* _TASK BRIEF_
Here, set down only the lines between the line that contains "Select the PROBLEMS panel tab" and the final line of the material, both included, exactly as written. Skip the pictures.

────────

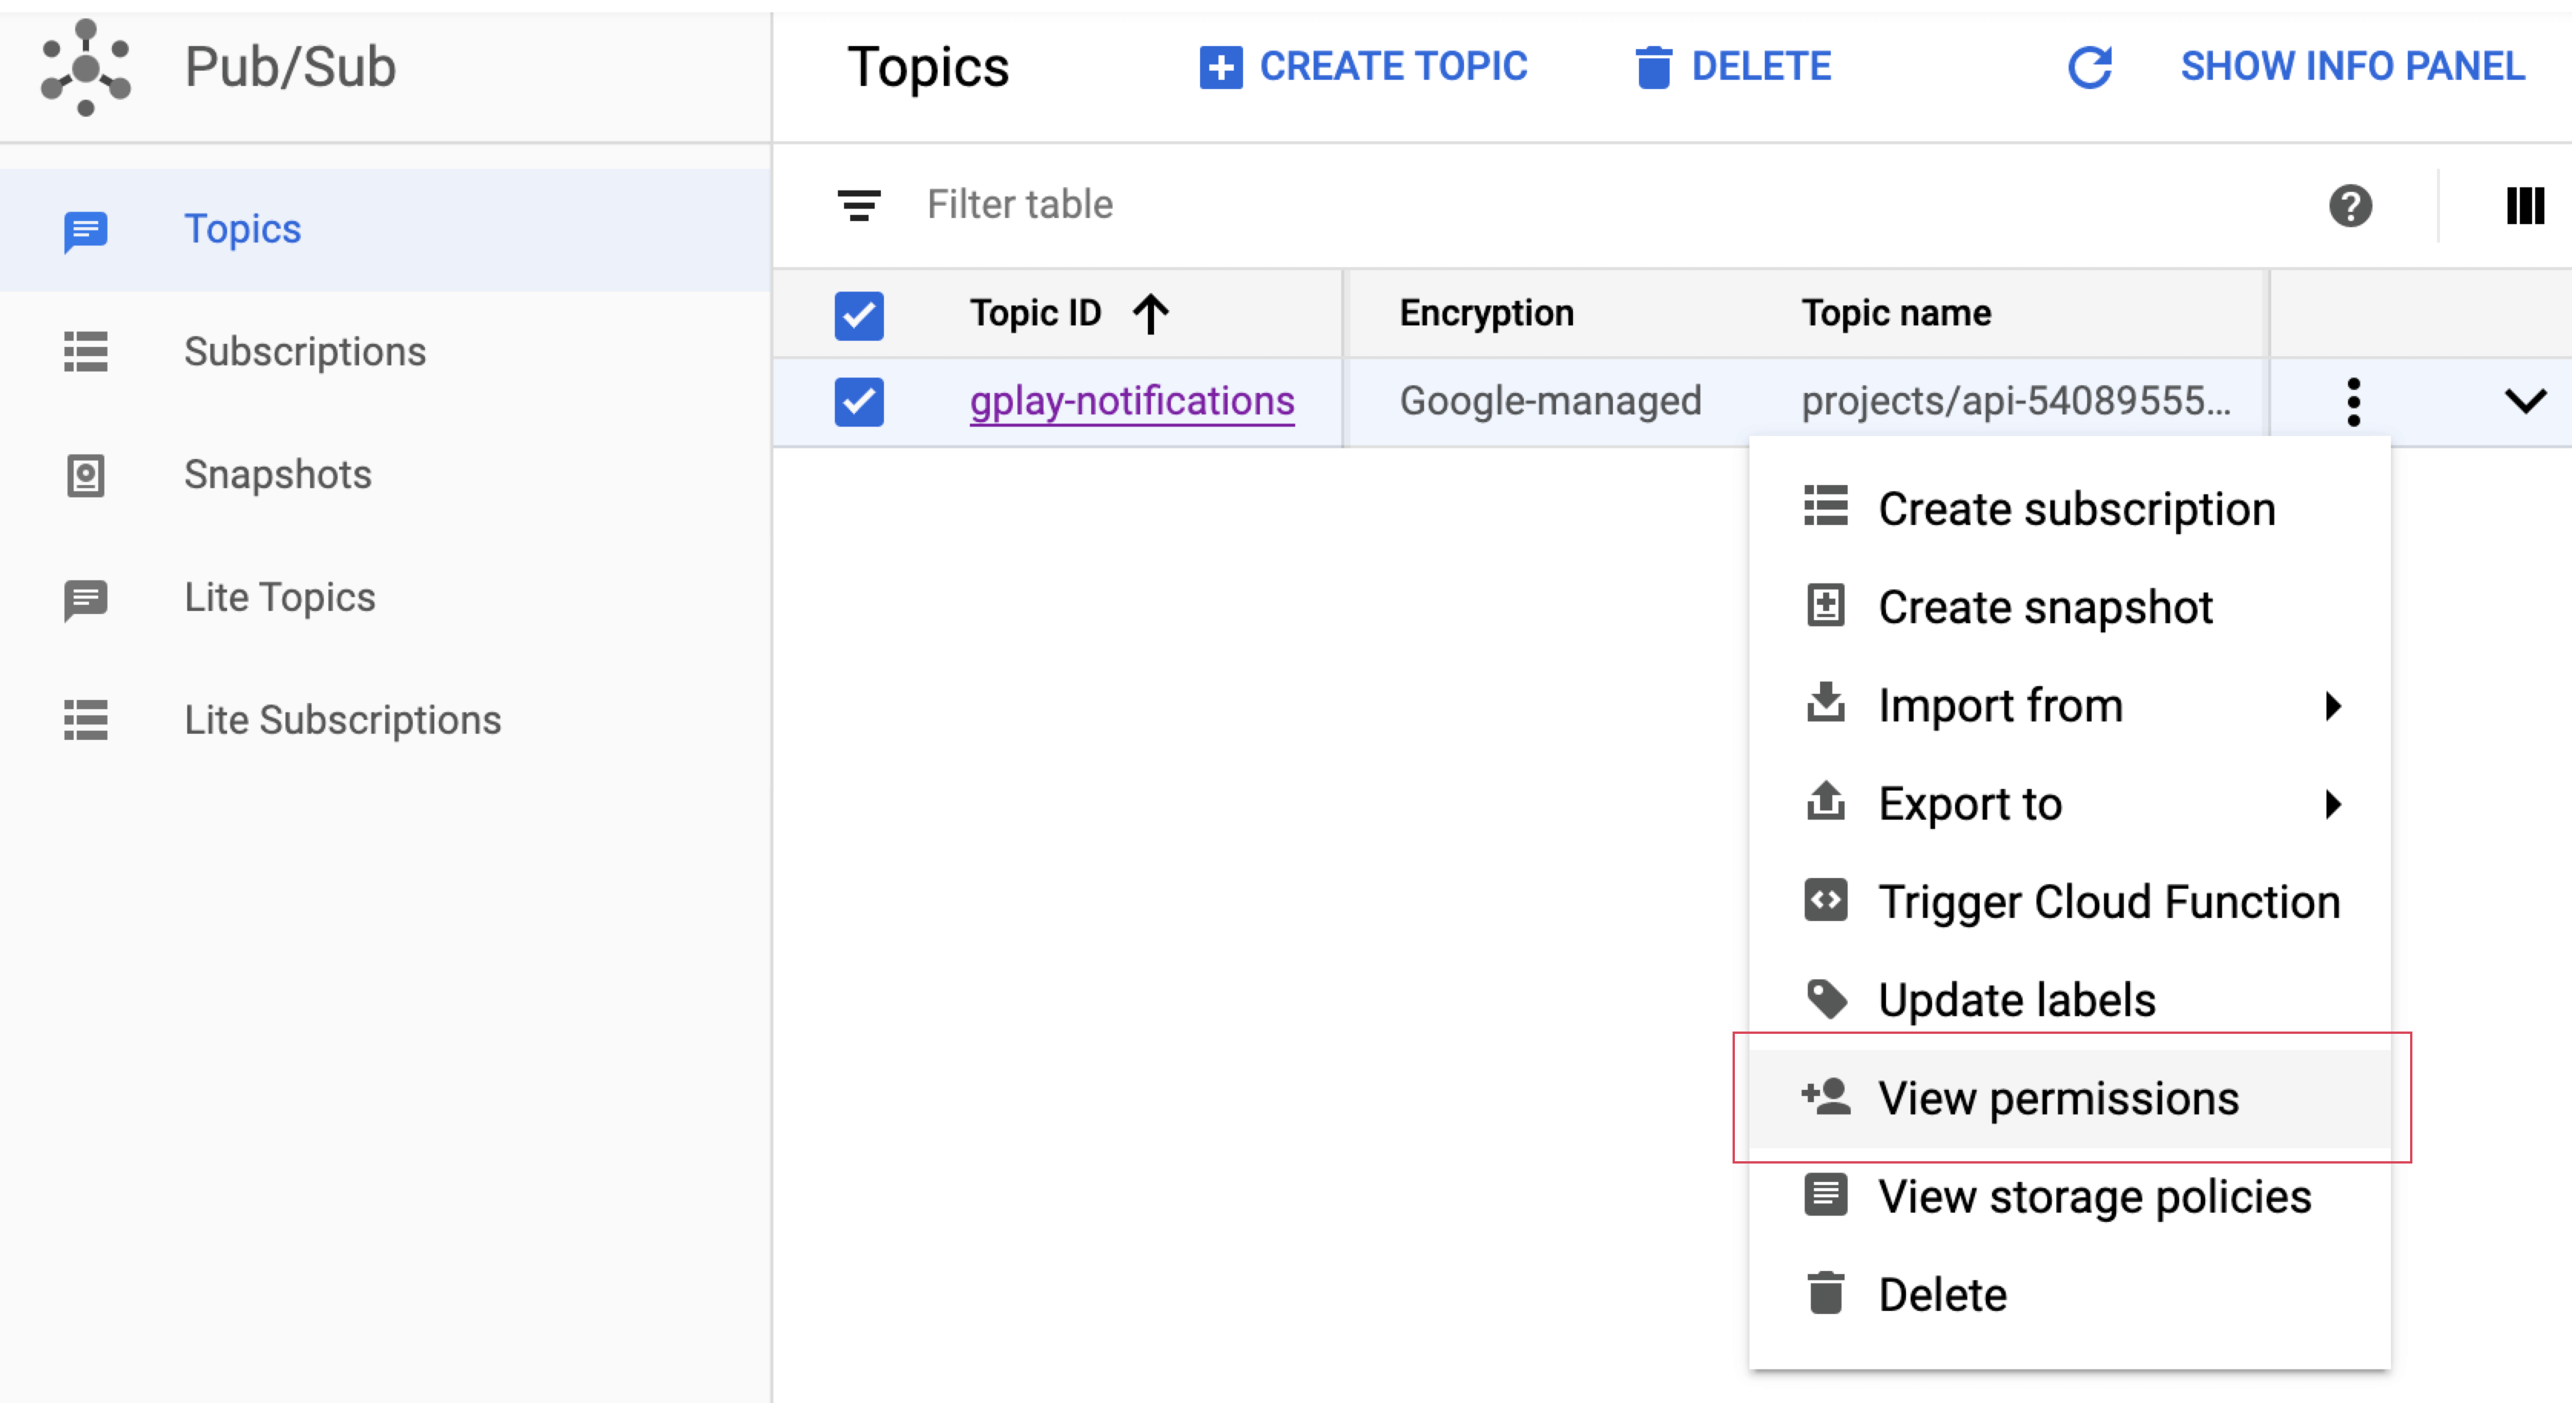Click the Lite Topics sidebar icon
Viewport: 2572px width, 1403px height.
pyautogui.click(x=86, y=598)
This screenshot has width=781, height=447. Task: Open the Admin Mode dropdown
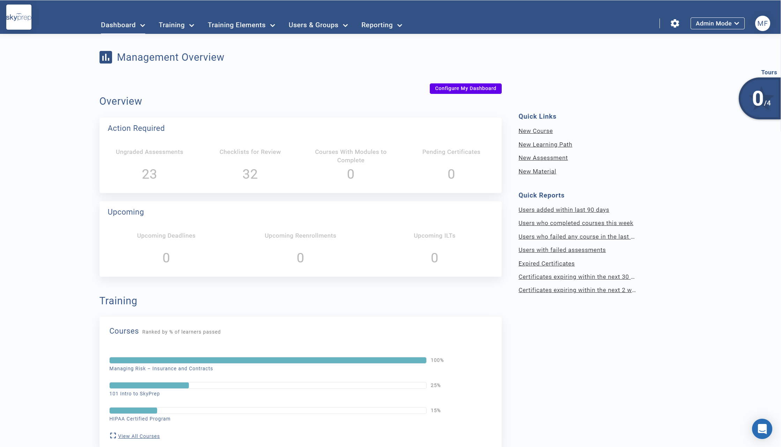click(x=717, y=23)
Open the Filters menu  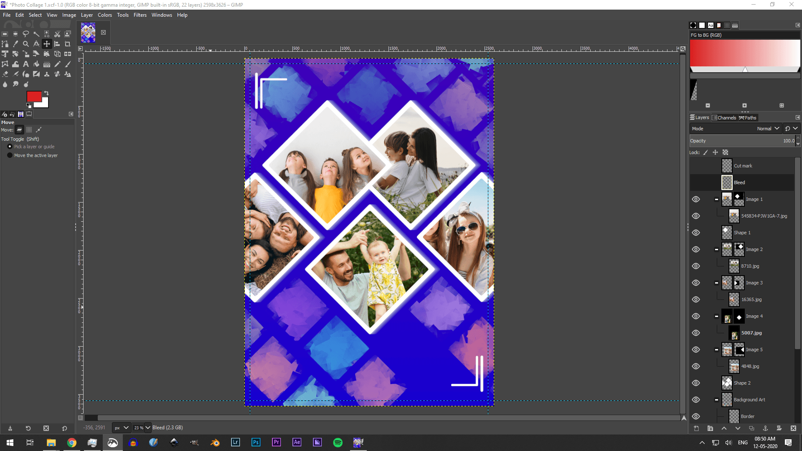[140, 15]
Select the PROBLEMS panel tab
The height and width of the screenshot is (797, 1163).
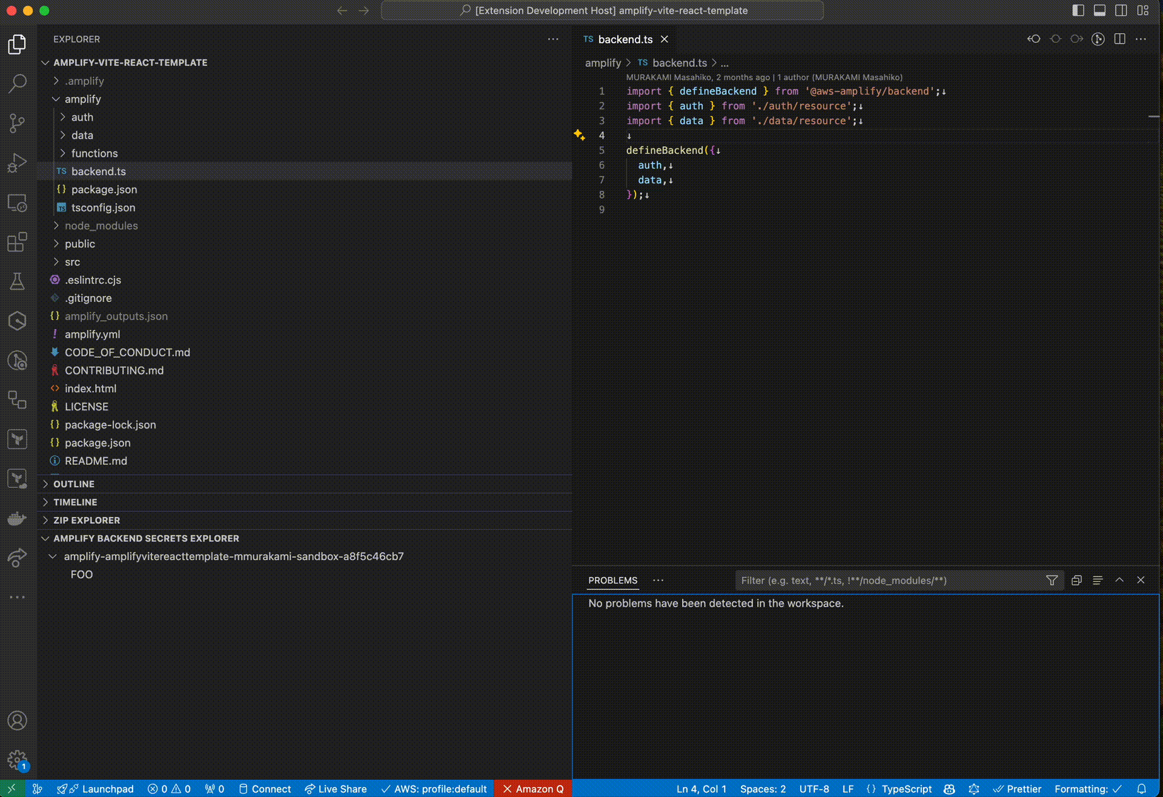tap(612, 581)
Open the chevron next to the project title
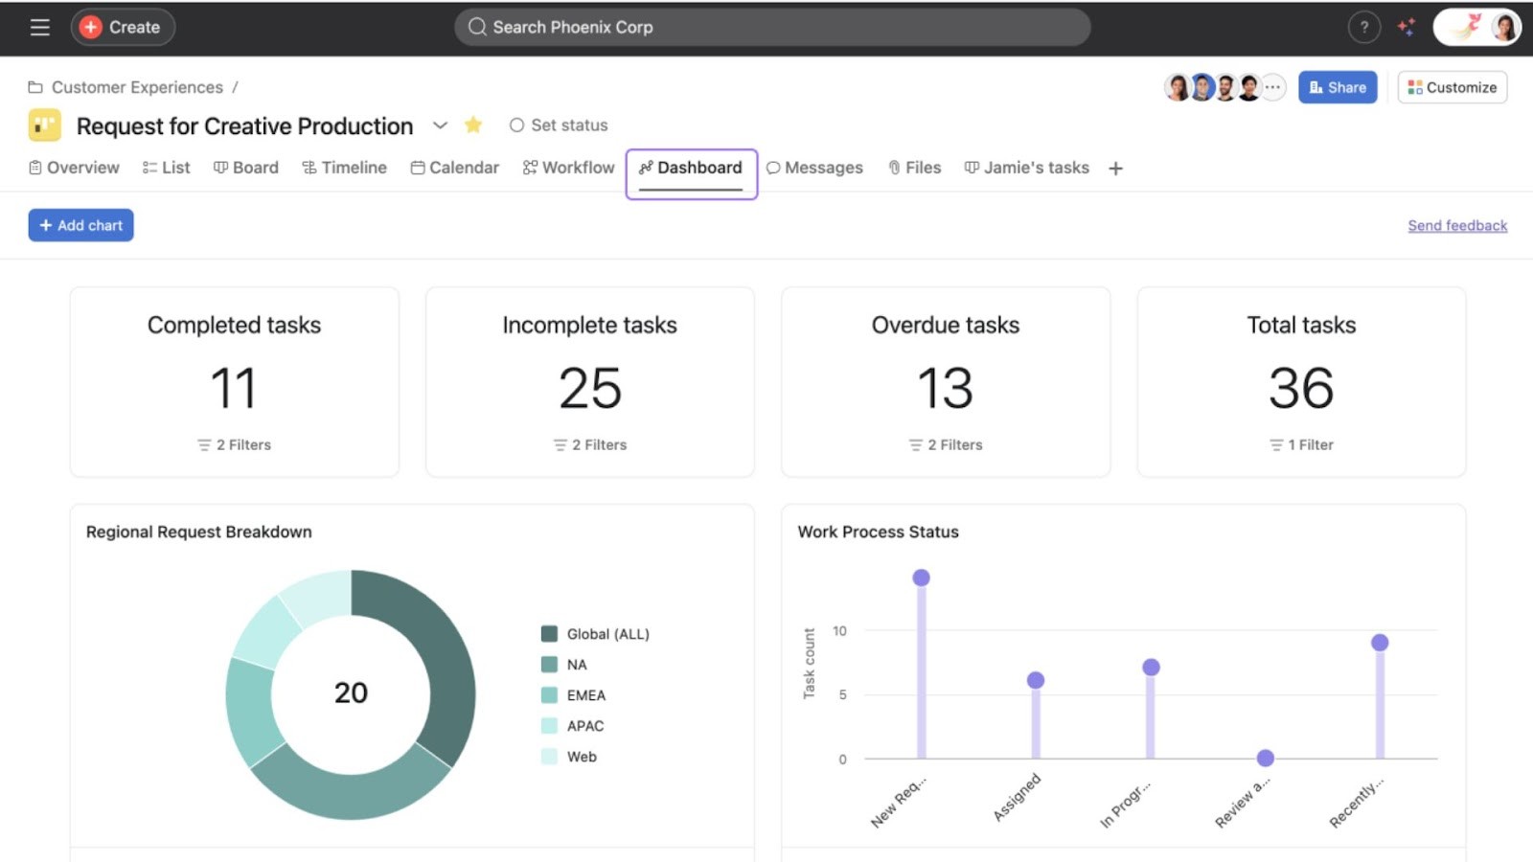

────────

* _RESPONSE FOR THIS EXERCISE_
Select the PROBLEMS panel tab
The height and width of the screenshot is (797, 1163).
tap(612, 581)
Open the chevron next to the project title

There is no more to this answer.